* _AIM OF THE EXERCISE_:
Reproduce the listing below verbatim, from its first line through the line that contains "[x=2149, y=293]", both ends included, and stop there.

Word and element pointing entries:
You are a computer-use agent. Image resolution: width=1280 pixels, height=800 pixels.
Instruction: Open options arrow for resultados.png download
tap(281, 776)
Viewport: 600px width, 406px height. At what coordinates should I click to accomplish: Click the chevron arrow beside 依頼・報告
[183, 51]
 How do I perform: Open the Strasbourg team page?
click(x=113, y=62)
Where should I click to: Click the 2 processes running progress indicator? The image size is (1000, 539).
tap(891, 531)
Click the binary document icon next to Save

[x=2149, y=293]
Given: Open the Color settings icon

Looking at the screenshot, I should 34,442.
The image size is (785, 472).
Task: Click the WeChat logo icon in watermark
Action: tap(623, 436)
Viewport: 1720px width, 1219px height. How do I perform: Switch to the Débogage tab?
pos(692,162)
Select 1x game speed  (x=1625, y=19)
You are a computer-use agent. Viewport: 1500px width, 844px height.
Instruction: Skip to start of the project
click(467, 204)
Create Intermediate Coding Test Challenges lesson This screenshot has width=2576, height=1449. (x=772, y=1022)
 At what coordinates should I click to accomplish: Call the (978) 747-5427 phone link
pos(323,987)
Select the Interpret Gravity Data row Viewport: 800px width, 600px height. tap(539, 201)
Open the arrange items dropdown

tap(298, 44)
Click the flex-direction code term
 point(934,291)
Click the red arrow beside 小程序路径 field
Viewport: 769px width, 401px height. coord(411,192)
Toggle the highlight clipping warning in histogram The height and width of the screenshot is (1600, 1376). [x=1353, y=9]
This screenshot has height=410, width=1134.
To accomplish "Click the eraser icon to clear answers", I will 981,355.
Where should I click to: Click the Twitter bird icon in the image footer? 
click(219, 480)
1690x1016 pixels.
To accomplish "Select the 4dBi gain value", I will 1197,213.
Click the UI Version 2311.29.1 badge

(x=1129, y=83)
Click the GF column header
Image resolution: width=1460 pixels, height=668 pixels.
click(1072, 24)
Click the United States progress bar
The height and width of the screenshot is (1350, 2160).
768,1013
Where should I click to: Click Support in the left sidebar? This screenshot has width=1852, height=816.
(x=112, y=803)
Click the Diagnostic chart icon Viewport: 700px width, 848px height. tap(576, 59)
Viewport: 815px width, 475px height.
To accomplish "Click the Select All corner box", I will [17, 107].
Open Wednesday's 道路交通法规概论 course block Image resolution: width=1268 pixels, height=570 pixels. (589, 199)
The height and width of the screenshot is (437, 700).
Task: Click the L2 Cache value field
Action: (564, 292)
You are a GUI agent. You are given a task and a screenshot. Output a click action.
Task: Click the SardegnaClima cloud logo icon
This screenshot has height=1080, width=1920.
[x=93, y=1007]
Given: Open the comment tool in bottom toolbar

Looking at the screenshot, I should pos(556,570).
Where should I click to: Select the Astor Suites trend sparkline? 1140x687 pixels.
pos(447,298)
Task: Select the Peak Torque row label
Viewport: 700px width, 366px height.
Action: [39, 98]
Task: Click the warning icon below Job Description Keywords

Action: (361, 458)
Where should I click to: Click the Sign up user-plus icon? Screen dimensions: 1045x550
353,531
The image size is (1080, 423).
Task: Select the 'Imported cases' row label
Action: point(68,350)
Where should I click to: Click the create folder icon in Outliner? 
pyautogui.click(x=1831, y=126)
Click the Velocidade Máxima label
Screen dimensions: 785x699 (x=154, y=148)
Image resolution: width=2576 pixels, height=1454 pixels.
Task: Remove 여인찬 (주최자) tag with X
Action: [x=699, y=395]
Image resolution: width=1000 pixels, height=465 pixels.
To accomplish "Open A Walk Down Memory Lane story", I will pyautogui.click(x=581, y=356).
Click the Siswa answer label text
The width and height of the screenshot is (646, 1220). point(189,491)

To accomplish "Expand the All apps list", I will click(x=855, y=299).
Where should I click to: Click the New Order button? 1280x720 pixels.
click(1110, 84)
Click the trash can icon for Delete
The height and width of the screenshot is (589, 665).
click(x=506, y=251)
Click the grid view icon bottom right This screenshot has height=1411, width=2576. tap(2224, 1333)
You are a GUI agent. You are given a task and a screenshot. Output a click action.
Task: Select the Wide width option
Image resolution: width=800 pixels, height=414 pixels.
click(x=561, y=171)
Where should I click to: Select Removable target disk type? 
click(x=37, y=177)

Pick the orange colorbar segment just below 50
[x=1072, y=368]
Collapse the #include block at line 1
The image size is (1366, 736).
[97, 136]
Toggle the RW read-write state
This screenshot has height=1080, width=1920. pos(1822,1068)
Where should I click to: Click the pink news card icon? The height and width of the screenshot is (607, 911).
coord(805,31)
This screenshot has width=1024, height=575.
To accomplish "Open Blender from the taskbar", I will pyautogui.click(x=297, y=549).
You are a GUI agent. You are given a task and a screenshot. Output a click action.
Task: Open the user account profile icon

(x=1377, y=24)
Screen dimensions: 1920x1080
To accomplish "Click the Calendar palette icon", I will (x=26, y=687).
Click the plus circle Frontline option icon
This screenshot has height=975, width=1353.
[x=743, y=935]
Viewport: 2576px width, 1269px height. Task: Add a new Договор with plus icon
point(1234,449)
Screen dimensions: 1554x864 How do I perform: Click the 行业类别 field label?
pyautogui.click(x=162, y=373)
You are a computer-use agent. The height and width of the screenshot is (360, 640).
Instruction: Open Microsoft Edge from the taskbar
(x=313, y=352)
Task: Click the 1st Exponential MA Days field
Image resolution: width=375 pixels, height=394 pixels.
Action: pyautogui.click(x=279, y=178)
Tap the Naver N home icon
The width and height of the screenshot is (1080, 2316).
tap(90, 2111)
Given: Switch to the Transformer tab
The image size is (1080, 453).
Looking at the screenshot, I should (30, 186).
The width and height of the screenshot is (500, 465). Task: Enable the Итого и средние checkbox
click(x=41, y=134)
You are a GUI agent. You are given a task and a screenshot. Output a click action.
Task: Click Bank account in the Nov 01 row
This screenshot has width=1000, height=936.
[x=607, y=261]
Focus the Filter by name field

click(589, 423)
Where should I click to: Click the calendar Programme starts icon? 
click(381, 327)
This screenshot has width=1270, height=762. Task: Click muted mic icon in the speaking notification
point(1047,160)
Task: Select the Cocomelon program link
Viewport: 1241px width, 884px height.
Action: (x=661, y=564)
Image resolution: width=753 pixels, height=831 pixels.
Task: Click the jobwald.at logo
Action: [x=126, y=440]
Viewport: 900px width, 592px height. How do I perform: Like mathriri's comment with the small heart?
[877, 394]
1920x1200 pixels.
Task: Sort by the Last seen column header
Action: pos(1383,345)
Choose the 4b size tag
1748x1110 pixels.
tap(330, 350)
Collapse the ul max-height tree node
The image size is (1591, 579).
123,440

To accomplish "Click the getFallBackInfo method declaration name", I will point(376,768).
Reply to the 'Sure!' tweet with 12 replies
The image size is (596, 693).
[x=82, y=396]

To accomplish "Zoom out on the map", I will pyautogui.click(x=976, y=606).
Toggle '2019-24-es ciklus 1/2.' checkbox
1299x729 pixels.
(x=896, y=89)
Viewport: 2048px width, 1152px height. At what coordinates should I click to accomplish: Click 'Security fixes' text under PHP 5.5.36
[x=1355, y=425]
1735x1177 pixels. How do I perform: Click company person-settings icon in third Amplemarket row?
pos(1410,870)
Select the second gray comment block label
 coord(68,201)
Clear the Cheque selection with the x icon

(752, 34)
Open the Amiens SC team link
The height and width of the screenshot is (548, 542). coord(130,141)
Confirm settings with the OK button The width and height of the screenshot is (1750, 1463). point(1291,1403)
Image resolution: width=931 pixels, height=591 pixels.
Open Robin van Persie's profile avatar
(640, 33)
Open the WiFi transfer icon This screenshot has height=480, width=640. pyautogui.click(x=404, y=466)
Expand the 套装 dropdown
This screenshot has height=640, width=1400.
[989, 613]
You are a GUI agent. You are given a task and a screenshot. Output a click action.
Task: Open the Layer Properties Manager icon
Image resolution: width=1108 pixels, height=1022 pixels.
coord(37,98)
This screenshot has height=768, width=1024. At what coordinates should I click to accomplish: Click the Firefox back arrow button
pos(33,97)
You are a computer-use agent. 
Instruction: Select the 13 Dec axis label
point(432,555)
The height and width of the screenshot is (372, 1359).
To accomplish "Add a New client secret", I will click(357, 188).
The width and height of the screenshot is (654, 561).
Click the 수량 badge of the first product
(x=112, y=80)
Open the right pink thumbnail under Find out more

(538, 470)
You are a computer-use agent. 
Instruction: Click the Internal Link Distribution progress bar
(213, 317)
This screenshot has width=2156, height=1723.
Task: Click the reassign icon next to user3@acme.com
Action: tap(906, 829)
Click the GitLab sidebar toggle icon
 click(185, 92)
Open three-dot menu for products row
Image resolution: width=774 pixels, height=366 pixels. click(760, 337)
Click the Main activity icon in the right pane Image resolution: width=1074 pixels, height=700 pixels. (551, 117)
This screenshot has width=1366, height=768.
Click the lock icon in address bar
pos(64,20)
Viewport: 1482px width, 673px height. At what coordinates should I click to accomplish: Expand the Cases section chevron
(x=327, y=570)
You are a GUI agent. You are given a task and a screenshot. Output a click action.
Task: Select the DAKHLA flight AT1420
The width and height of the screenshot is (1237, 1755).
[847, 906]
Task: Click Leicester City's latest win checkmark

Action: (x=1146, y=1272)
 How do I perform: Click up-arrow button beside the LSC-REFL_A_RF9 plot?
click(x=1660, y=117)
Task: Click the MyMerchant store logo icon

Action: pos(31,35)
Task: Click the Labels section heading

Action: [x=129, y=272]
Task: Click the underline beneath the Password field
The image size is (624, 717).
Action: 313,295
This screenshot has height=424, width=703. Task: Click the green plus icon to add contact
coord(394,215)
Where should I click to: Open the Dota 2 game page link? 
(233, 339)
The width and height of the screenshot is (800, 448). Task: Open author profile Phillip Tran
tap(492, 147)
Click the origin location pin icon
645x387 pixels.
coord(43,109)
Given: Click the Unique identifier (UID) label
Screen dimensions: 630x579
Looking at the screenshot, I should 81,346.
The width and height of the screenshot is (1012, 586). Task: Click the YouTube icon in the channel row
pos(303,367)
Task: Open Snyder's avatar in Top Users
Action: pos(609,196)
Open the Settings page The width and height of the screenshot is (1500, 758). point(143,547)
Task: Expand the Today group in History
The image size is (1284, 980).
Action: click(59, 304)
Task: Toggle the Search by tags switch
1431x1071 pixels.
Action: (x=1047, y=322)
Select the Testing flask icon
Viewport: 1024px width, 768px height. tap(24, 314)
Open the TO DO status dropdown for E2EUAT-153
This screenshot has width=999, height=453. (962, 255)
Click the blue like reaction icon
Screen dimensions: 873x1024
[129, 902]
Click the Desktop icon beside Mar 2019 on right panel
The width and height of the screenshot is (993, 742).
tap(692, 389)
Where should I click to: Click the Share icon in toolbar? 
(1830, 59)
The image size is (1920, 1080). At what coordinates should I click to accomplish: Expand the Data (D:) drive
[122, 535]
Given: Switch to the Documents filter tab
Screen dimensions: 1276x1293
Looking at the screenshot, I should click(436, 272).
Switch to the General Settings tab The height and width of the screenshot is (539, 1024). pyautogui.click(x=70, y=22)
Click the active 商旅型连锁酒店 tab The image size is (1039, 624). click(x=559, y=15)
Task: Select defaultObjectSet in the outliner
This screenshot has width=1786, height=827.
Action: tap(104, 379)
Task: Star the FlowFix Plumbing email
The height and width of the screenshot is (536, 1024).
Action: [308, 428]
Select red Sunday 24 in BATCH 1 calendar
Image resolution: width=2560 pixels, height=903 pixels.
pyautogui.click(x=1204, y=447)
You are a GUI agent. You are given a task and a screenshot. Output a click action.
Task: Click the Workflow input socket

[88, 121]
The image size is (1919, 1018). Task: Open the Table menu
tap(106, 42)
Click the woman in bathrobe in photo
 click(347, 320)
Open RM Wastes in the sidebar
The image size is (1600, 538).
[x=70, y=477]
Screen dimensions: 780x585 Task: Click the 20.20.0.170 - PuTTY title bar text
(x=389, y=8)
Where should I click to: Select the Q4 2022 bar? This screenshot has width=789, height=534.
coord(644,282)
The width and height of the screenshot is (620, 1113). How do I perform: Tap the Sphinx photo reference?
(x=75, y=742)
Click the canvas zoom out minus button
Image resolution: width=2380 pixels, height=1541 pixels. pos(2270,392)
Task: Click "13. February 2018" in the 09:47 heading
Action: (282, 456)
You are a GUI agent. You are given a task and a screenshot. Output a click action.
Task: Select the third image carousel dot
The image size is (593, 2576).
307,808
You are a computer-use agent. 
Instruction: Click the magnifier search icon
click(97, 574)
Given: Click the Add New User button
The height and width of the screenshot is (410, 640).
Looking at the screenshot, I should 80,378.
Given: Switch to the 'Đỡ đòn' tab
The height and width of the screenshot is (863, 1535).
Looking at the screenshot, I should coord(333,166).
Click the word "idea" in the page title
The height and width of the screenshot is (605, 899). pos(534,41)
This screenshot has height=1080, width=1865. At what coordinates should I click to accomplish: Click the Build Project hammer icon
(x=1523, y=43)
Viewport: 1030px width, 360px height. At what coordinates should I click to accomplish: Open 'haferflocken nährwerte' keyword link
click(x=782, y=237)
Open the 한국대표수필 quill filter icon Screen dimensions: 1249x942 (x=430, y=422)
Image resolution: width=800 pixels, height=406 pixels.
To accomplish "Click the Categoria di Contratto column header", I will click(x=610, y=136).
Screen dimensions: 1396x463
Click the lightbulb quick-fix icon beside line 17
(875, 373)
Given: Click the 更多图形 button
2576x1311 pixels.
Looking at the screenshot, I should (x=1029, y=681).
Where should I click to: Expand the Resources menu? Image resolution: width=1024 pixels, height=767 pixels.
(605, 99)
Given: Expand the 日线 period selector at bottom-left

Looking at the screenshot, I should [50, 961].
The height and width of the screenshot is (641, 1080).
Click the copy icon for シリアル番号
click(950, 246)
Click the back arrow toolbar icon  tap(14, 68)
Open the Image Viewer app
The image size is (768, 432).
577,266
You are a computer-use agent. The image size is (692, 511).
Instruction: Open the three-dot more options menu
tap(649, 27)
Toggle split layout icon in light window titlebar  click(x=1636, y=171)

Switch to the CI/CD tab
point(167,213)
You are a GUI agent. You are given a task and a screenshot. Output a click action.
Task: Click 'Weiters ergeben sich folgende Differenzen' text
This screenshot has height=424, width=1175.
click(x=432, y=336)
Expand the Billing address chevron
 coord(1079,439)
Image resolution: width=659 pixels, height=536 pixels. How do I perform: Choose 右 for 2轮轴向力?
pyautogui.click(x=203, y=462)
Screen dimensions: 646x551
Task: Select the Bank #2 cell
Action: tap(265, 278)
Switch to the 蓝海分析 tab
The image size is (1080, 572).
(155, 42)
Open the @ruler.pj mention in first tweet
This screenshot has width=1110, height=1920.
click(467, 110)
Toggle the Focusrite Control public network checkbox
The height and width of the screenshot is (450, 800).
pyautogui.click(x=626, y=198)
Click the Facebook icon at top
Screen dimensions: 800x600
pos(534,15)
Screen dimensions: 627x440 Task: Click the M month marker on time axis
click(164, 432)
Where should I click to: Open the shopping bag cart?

* _WORKED SOLUTION_:
You are a computer-use agent. Image resolution: width=1280 pixels, height=800 pixels.
Instruction: Open options arrow for resultados.png download
tap(281, 776)
Viewport: 600px width, 406px height. At what coordinates should I click to accomplish: Click the chevron arrow beside 依頼・報告
[183, 51]
 How do I perform: Open the Strasbourg team page?
click(x=113, y=62)
Where should I click to: Click the 2 processes running progress indicator? The image size is (1000, 539).
tap(891, 531)
Click the binary document icon next to Save

[x=2149, y=293]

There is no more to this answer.